El 23 de enero de 2026 marcó el fin de una era en el metal con el lanzamiento del álbum homónimo Megadeth, el decimoséptimo y último disco de estudio de una de las bandas más icónicas del thrash metal. Este lanzamiento no es cualquier despedida: es una declaración final de una banda que durante más de cuatro décadas ha moldeado y desafiado los límites del género.
Desde el comienzo, el álbum deja claro que no se trata de un adiós suave, sino de un estallido de energía pura. El tema que abre el disco, “Tipping Point”, encarna la esencia clásica de Megadeth con riffs afilados, doble bombo implacable y la voz inconfundible de Dave Mustaine, quien declama palabras de desafío que parecen dirigidas tanto a la industria como a la propia historia de la banda.
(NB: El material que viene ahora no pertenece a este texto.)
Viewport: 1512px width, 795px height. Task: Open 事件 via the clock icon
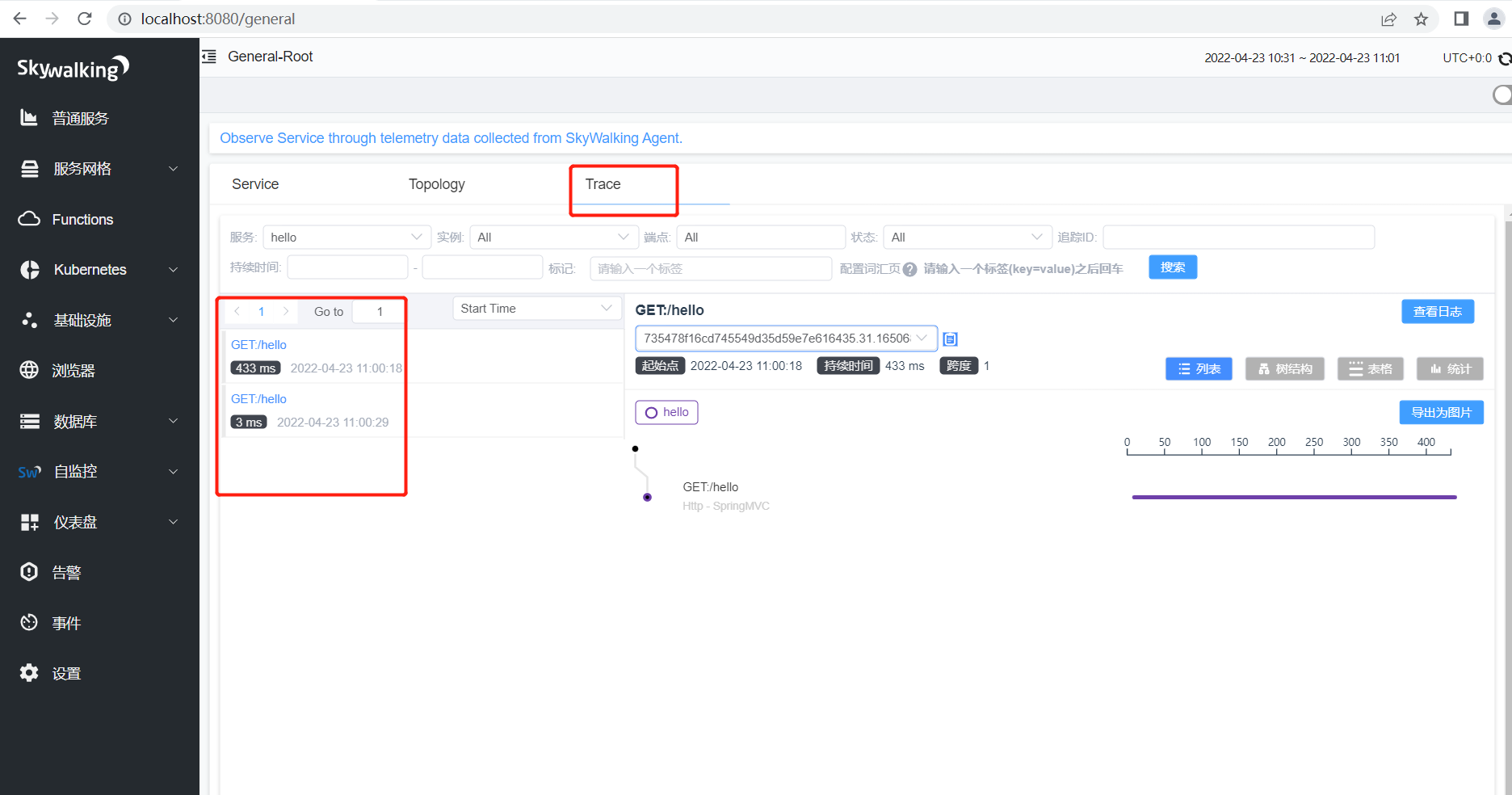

La producción —cabeza a cabeza entre Mustaine y Chris Rakestraw— logra un equilibrio difícil: el sonido conserva la brutalidad técnica que los fanáticos esperan, sin perder nitidez ni fuerza expresiva. El disco encuentra un camino donde cada canción parece narrar un capítulo distinto de la carrera del grupo: desde composiciones agresivas como “Made to Kill” o “Puppet Parade”, hasta piezas que incorporan matices melódicos o reflexivos, como “Hey, God?!”, donde la furia se combina con un tono introspectivo.
Una de las sorpresas más comentadas es la inclusión de una versión bonus de “Ride the Lightning”, un tema coescrito por Mustaine durante su época temprana con Metallica, antes de su salida de la banda en 1983. Este gesto, más allá de ser un guiño histórico, se siente como un cierre simbólico: poner en la última obra de Megadeth una pieza que remite a sus orígenes, a sus conflictos y a su influencia en el metal global.
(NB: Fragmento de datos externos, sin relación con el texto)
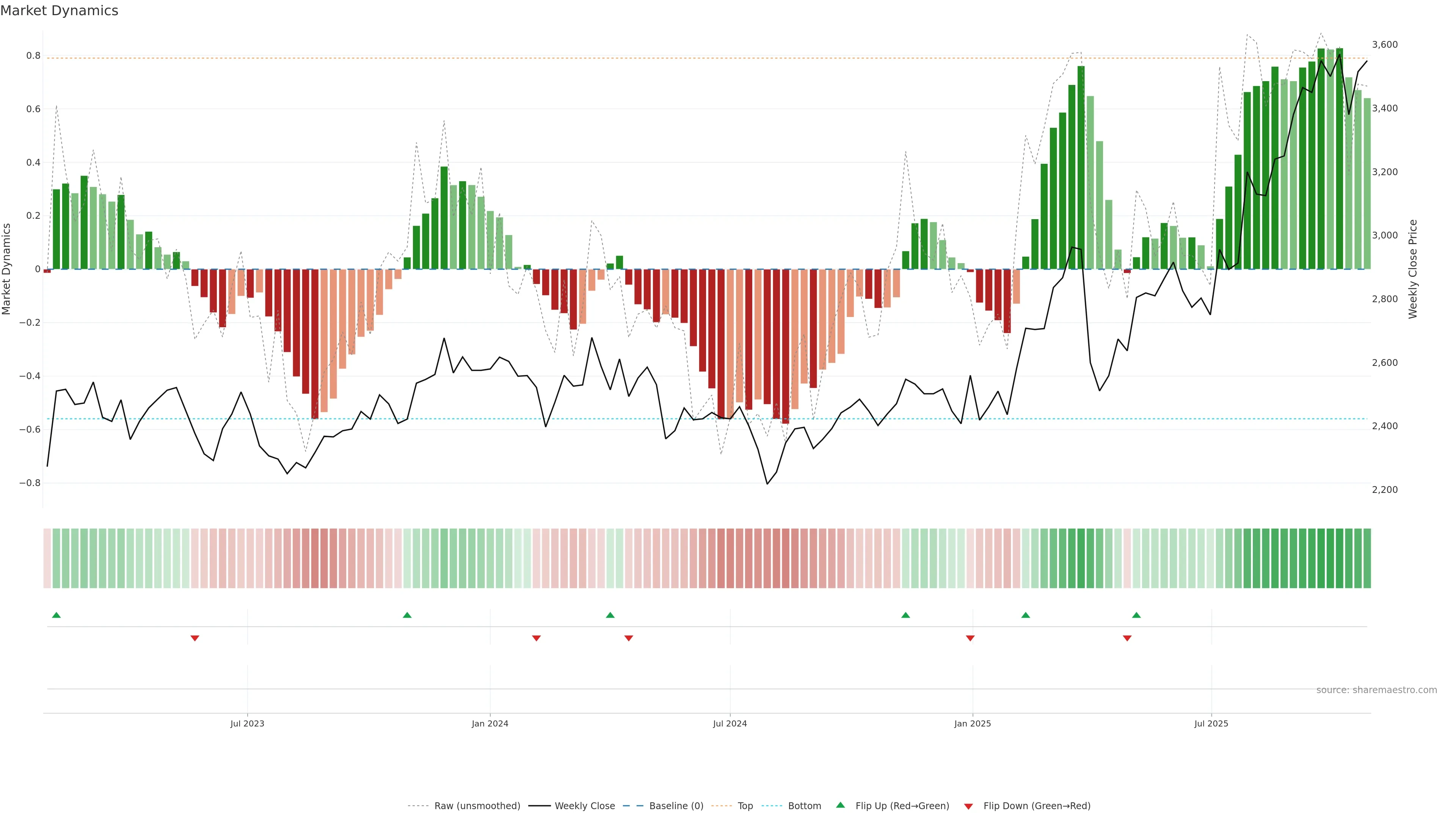The image size is (1456, 819).
Task: Click the Jul 2024 x-axis label
Action: pyautogui.click(x=730, y=723)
El impacto del álbum ha sido inmediato: ha alcanzado posiciones destacadas en listas como la iTunes Top Albums poco después de su lanzamiento, señal de que incluso en su despedida, Megadeth sigue siendo una fuerza relevante para una base de seguidores leal y apasionada.
Musical y emocionalmente, Megadeth ofrece un equilibrio entre la furia que caracterizó a la banda y una sensación de conclusión. No es un disco que reescriba la historia del metal, pero sí la resume con dignidad y potencia, reafirmando por qué Megadeth se cuenta entre los pilares del género. Mientras la gira de despedida “This Was Our Life” se despliega por el mundo, el álbum queda como testamento sonoro de una trayectoria que cambió el curso del metal moderno.

En definitiva, el último disco de Megadeth no solo es un cierre para una carrera legendaria, sino también un recordatorio de la energía cruda, el virtuosismo técnico y la irreverencia que definieron a la banda desde Killing Is My Business… And Business Is Good! (1985) hasta este epílogo creativo en 2026.